# Model Quantization

LightX2V supports quantization inference for linear layers in `Dit`, supporting `w8a8-int8`, `w8a8-fp8`, `w8a8-fp8block`, `w8a8-mxfp8`, and `w4a4-nvfp4` matrix multiplication. Additionally, LightX2V also supports quantization of T5 and CLIP encoders to further improve inference performance.

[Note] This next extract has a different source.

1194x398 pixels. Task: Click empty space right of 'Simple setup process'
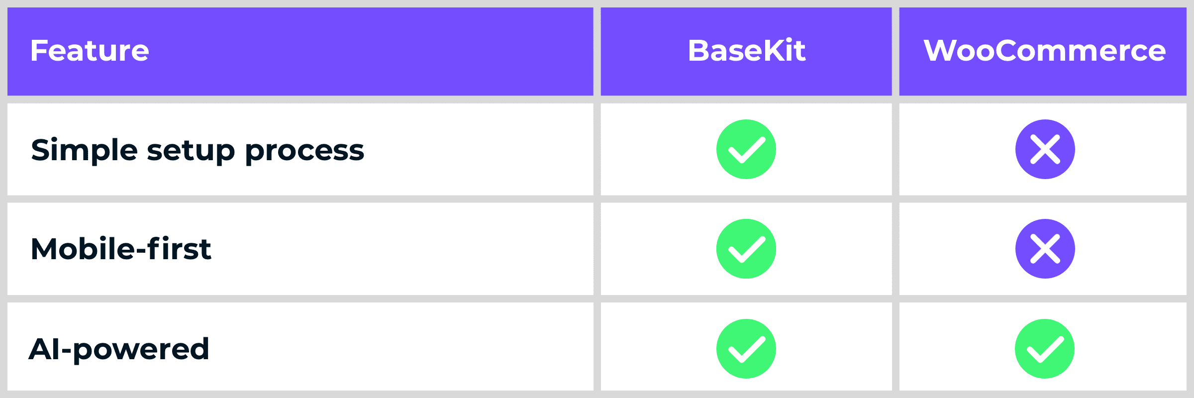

## 📊 Quantization Scheme Overview

### DIT Model Quantization

LightX2V supports multiple DIT matrix multiplication quantization schemes, configured through the `mm_type` parameter:

#### Supported mm_type Types

| mm_type | Weight Quantization | Activation Quantization | Compute Kernel |
|---------|-------------------|------------------------|----------------|
| `Default` | No Quantization | No Quantization | PyTorch |
| `W-fp8-channel-sym-A-fp8-channel-sym-dynamic-Vllm` | FP8 Channel Symmetric | FP8 Channel Dynamic Symmetric | VLLM |
| `W-int8-channel-sym-A-int8-channel-sym-dynamic-Vllm` | INT8 Channel Symmetric | INT8 Channel Dynamic Symmetric | VLLM |
| `W-fp8-channel-sym-A-fp8-channel-sym-dynamic-Q8F` | FP8 Channel Symmetric | FP8 Channel Dynamic Symmetric | Q8F |
| `W-int8-channel-sym-A-int8-channel-sym-dynamic-Q8F` | INT8 Channel Symmetric | INT8 Channel Dynamic Symmetric | Q8F |
| `W-fp8-block128-sym-A-fp8-channel-group128-sym-dynamic-Deepgemm` | FP8 Block Symmetric | FP8 Channel Group Symmetric | DeepGEMM |
| `W-fp8-channel-sym-A-fp8-channel-sym-dynamic-Sgl` | FP8 Channel Symmetric | FP8 Channel Dynamic Symmetric | SGL |

#### Detailed Quantization Scheme Description

**FP8 Quantization Scheme**:
- **Weight Quantization**: Uses `torch.float8_e4m3fn` format with per-channel symmetric quantization
- **Activation Quantization**: Dynamic quantization supporting per-token and per-channel modes
- **Advantages**: Provides optimal performance on FP8-supported GPUs with minimal precision loss (typically <1%)
- **Compatible Hardware**: H100, A100, RTX 40 series and other FP8-supported GPUs

**INT8 Quantization Scheme**:
- **Weight Quantization**: Uses `torch.int8` format with per-channel symmetric quantization
- **Activation Quantization**: Dynamic quantization supporting per-token mode
- **Advantages**: Best compatibility, suitable for most GPU hardware, reduces memory usage by ~50%
- **Compatible Hardware**: All INT8-supported GPUs

**Block Quantization Scheme**:
- **Weight Quantization**: FP8 quantization by 128x128 blocks
- **Activation Quantization**: Quantization by channel groups (group size 128)
- **Advantages**: Particularly suitable for large models with higher memory efficiency, supports larger batch sizes

### T5 Encoder Quantization

T5 encoder supports the following quantization schemes:

#### Supported quant_scheme Types

| quant_scheme | Quantization Precision | Compute Kernel |
|--------------|----------------------|----------------|
| `int8` | INT8 | VLLM |
| `fp8` | FP8 | VLLM |
| `int8-torchao` | INT8 | TorchAO |
| `int8-q8f` | INT8 | Q8F |
| `fp8-q8f` | FP8 | Q8F |

### CLIP Encoder Quantization

CLIP encoder supports the same quantization schemes as T5

## 🚀 Producing Quantized Models

Download quantized models from the [LightX2V Official Model Repository](https://huggingface.co/lightx2v), refer to the [Model Structure Documentation](../deploy_guides/model_structure.md) for details.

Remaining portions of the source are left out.